Start of INPUT MATERIAL
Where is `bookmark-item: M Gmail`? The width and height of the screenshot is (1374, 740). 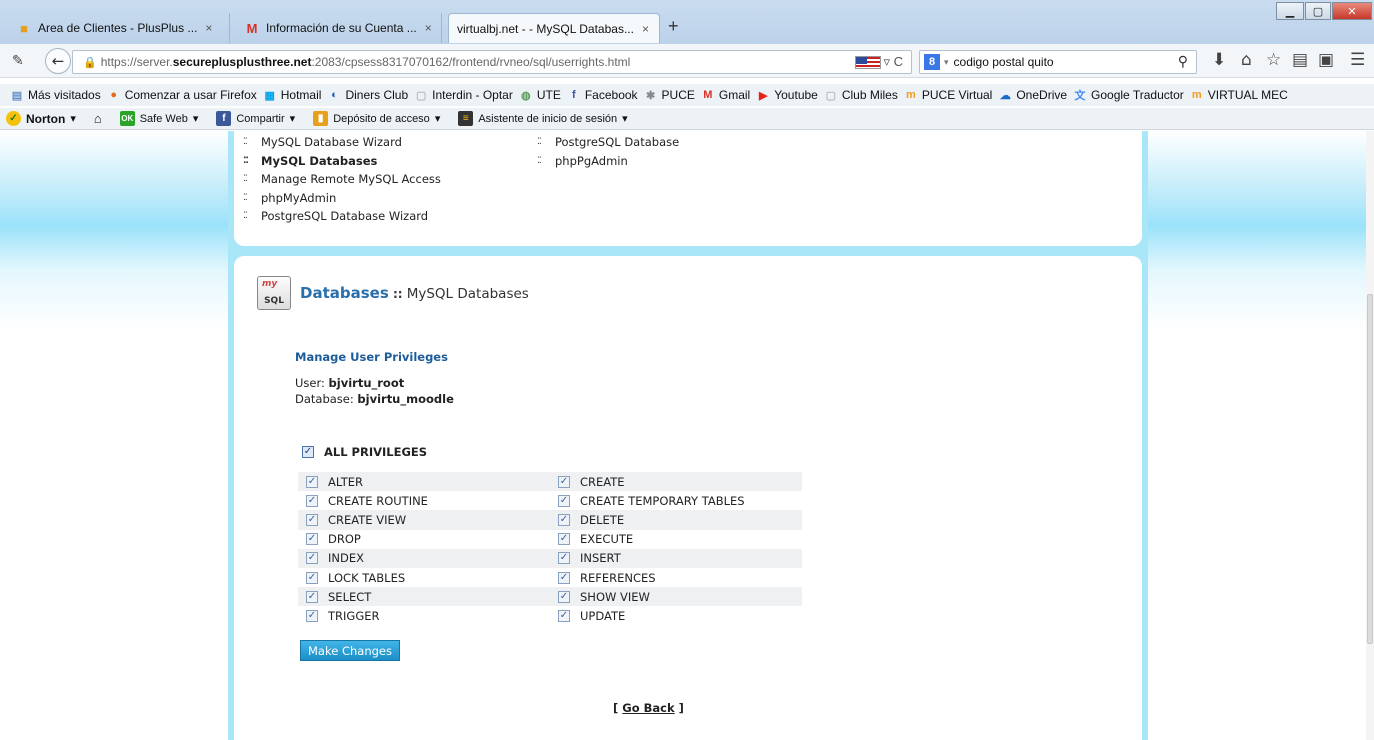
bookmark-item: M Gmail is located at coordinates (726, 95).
End of INPUT MATERIAL
Start of INPUT MATERIAL
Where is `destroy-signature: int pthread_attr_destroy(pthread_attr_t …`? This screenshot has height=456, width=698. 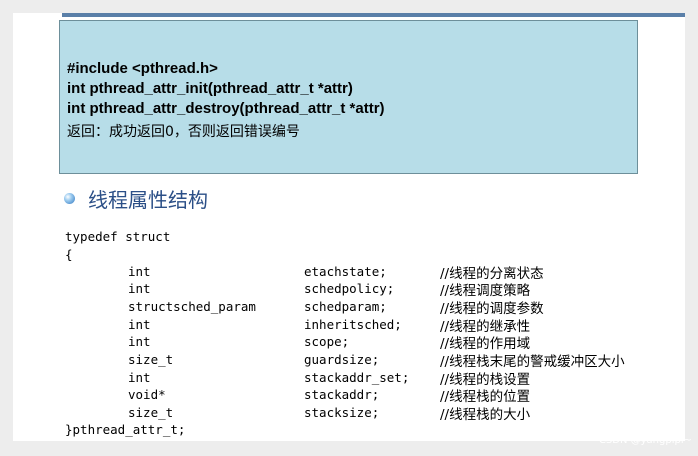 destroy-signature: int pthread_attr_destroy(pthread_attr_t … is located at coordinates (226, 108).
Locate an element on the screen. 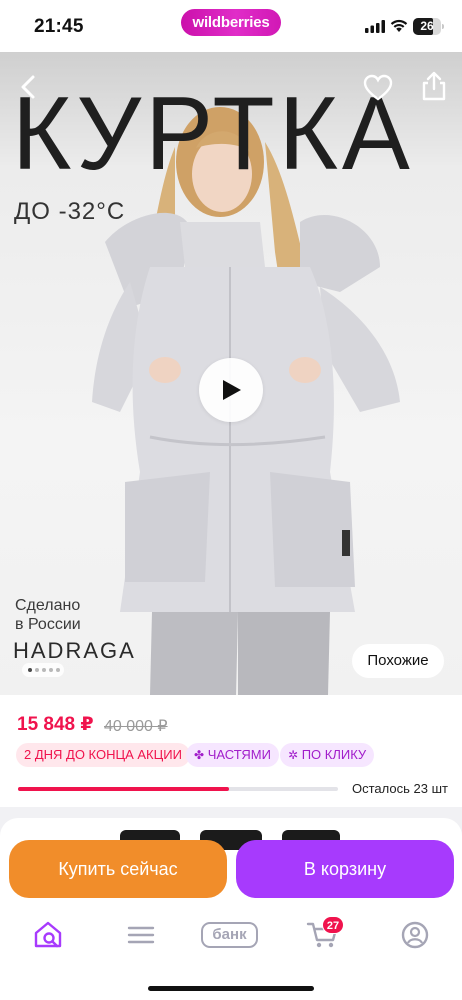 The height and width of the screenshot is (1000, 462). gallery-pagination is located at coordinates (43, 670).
End of INPUT MATERIAL
Start of INPUT MATERIAL
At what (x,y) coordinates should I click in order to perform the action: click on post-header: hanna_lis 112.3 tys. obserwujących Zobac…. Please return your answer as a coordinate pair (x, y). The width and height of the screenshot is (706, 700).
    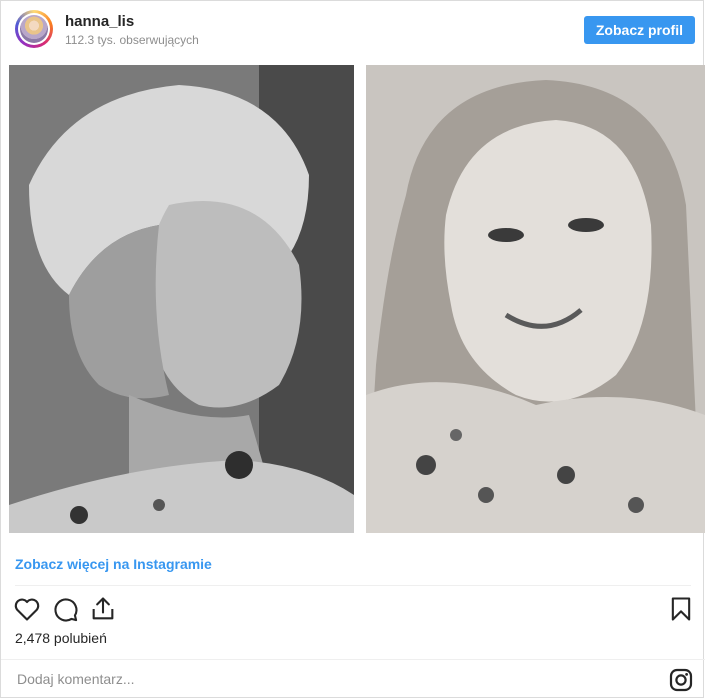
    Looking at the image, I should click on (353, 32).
End of INPUT MATERIAL
*WHAT IS NEEDED*. Pick out every line in the listing above that contains the string "should" and copy each one. Case counts.

*RESPONSE FOR THIS EXERCISE*.
At what (x,y) coordinates should I click in order to perform the action: click on post-header: hanna_lis 112.3 tys. obserwujących Zobac…. Please return your answer as a coordinate pair (x, y). The width and height of the screenshot is (706, 700).
    Looking at the image, I should click on (353, 32).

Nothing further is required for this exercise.